My impression is that the original point in MarkM’s post is that academics and athletics get conflated, and for the majority of student athletes and the academic institution itself, this usually is detrimental to things academic.  For the small number of truly outstanding athletes, too much time spent on academics is probably harmful to their athletic development, which makes sense too when considering how clubs develop soccer players and other athletes in Europe. Obviously, for the truly gifted, none of this may matter.

Somehow, this all turned into a circular pissing contest about various college rankings.  Yuk.

When reflecting on the original assertion that DA is like Harvard, it is probably true in the sense that both are overrated.


----------



## MarkM (Nov 2, 2018)

Simisoccerfan said:


> What you did not like me quoting the website you used so you needed to find another one that makes your point!


Relax.  It was ranked 178th in the US on the first website I referenced.  It was 117 on the Forbes list.  I'm not an engineer, but I believe 117 comes before 178.  You can refer to either list.  And my point was never to knock the school's academics, it was to knock your comment that UCSD is a powerhouse at soccer when it is not even as good as a tiny engineering school.  You turned it into academics.


----------



## Not_that_Serious (Nov 2, 2018)

Multi Sport said:


> Cal Poly Pomona is one of the top Landscape Architecture schools in the country.


Probably best budget Engineering school in So Cal - actually have to know how to make things work before you graduate.


----------



## LASTMAN14 (Nov 2, 2018)

Not_that_Serious said:


> Probably best budget Engineering school in So Cal - actually have to know how to make things work before you graduate.


I'm sure it is! When I went there it was roughly less than $500 a quarter with tuition, books, and parking. Man, I just aged myself. I'm beginning to sound like "E"spola....


----------



## espola (Nov 2, 2018)

LASTMAN14 said:


> I'm sure it is! When I went there it was roughly less than $500 a quarter with tuition, books, and parking. Man, I just aged myself. I'm beginning to sound like "E"spola....


I finished my Bachelor's Degree at San Diego State in 1980, after three + 1/2 years college and 8 years Navy.  The GI Bill of that time paid me more each month for half-time study than my semester half-load tuition.  Parking was more expensive than tuition (no discount for night-class half-load parkers).


----------



## Kicker4Life (Nov 2, 2018)

LASTMAN14 said:


> I'm sure it is! When I went there it was roughly less than $500 a quarter with tuition, books, and parking. Man, I just aged myself. I'm beginning to sound like "E"spola....


Not really...you mentioned Parking.....pretty sure he graduated before the automobile became mainstream.


----------



## USA_SOCCER_1 (Nov 2, 2018)

espola said:


> How many gridiron football scholarships do they award?


Probably the maximum number allowed by the NCAA (whatever that is) but then again gridiron football is the number one money making sport in my university and most others as well, I believe.


----------



## espola (Nov 2, 2018)

USA_SOCCER_1 said:


> Probably the maximum number allowed by the NCAA (whatever that is) but then again gridiron football is the number one money making sport in my university and most others as well, I believe.


And that is why all the other sports are unbalanced.


----------



## USA_SOCCER_1 (Nov 2, 2018)

espola said:


> And that is why all the other sports are unbalanced.

[Collected data entries]
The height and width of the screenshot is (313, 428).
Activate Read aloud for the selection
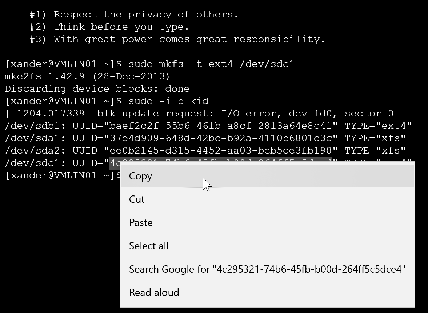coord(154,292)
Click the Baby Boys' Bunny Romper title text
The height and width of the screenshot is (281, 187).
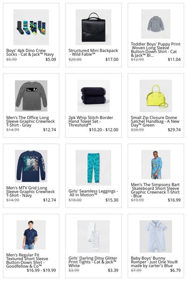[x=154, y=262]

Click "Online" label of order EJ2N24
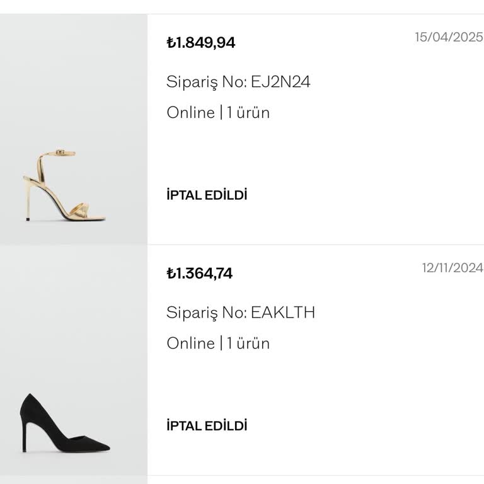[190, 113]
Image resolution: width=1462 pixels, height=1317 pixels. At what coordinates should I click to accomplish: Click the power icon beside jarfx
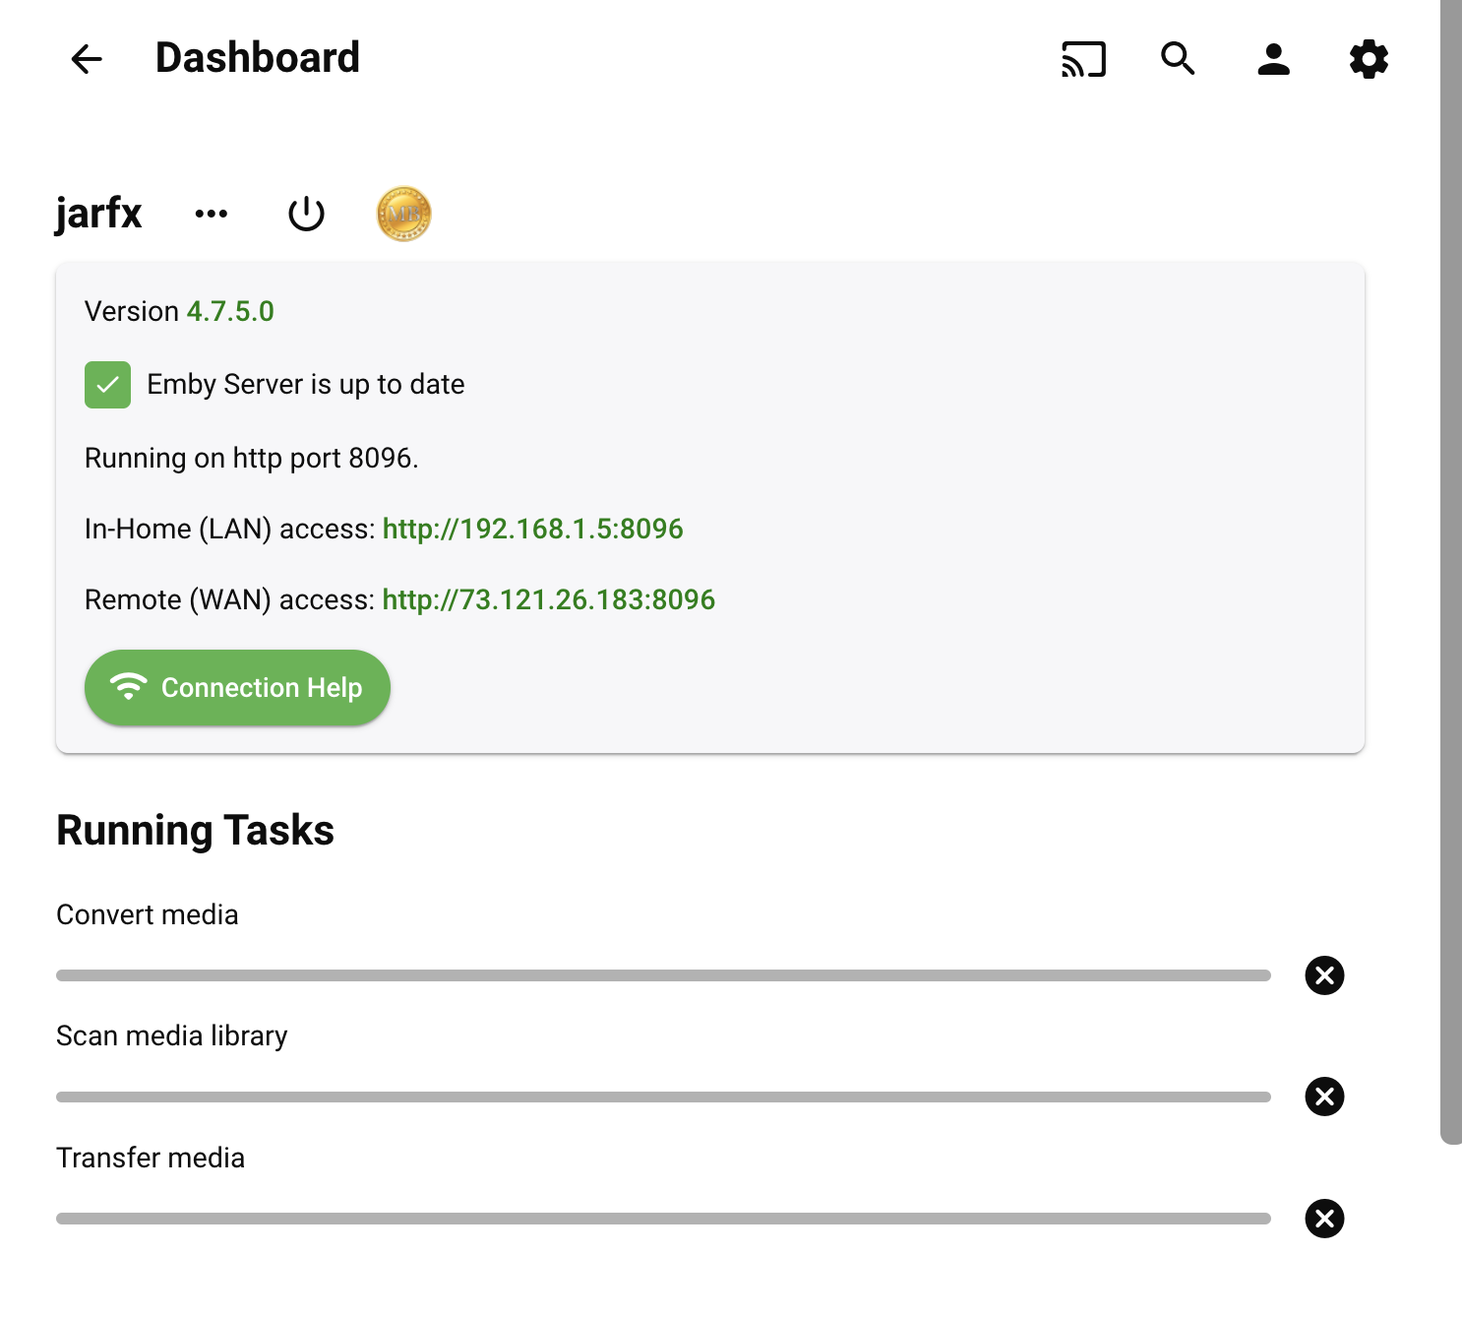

--

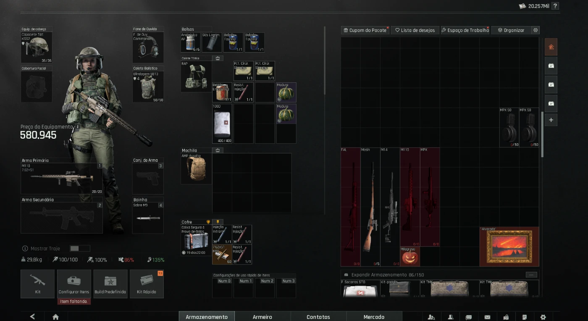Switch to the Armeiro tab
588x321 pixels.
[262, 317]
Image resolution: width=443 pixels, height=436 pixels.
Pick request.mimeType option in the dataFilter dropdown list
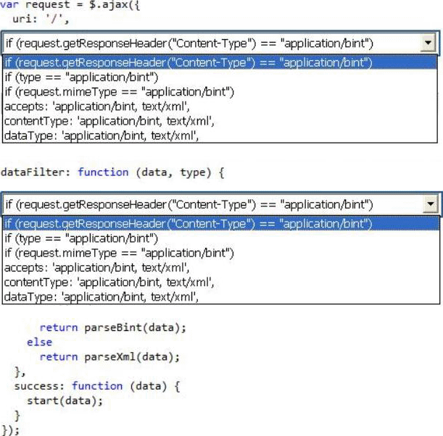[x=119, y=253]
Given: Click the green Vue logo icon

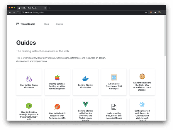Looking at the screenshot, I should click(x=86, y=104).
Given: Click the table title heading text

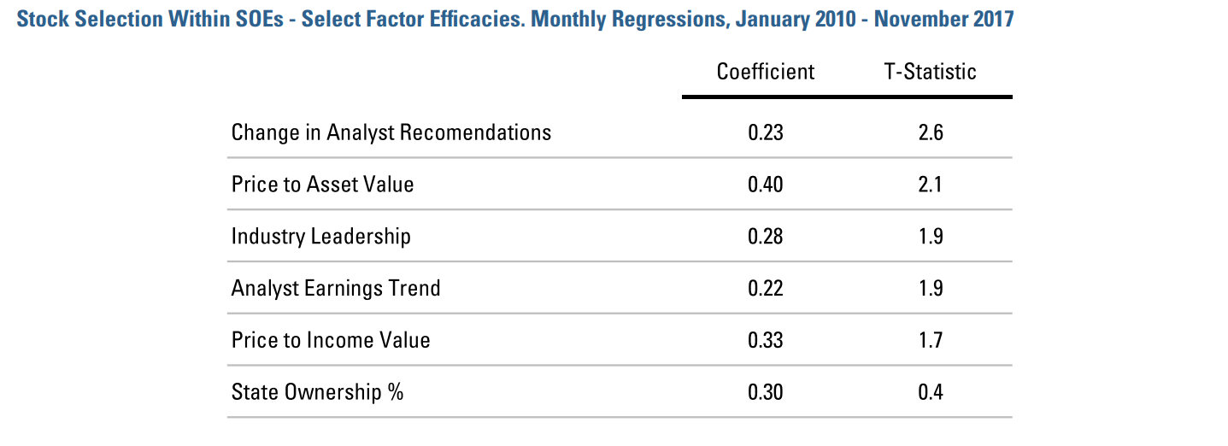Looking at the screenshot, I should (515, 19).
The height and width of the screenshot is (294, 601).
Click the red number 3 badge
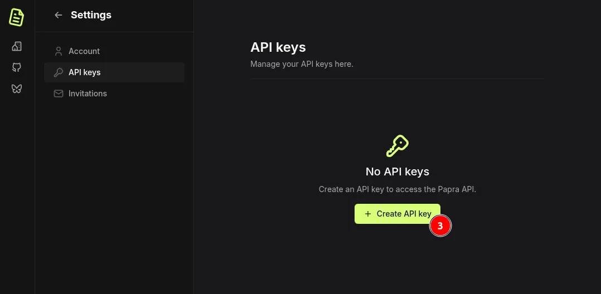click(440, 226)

Tasks:
**A)** In the forum thread, list each username that heads a post, naming each one only once.
**B)** Duplicate the forum thread's text starting with "My impression is" and going on through "MarkM (Nov 2, 2018)".
Rely on the forum thread alone.

Answers per task:
**A)** MarkM, Not_that_Serious, LASTMAN14, espola, Kicker4Life, USA_SOCCER_1

**B)**
My impression is that the original point in MarkM’s post is that academics and athletics get conflated, and for the majority of student athletes and the academic institution itself, this usually is detrimental to things academic.  For the small number of truly outstanding athletes, too much time spent on academics is probably harmful to their athletic development, which makes sense too when considering how clubs develop soccer players and other athletes in Europe. Obviously, for the truly gifted, none of this may matter.

Somehow, this all turned into a circular pissing contest about various college rankings.  Yuk.

When reflecting on the original assertion that DA is like Harvard, it is probably true in the sense that both are overrated.


----------



## MarkM (Nov 2, 2018)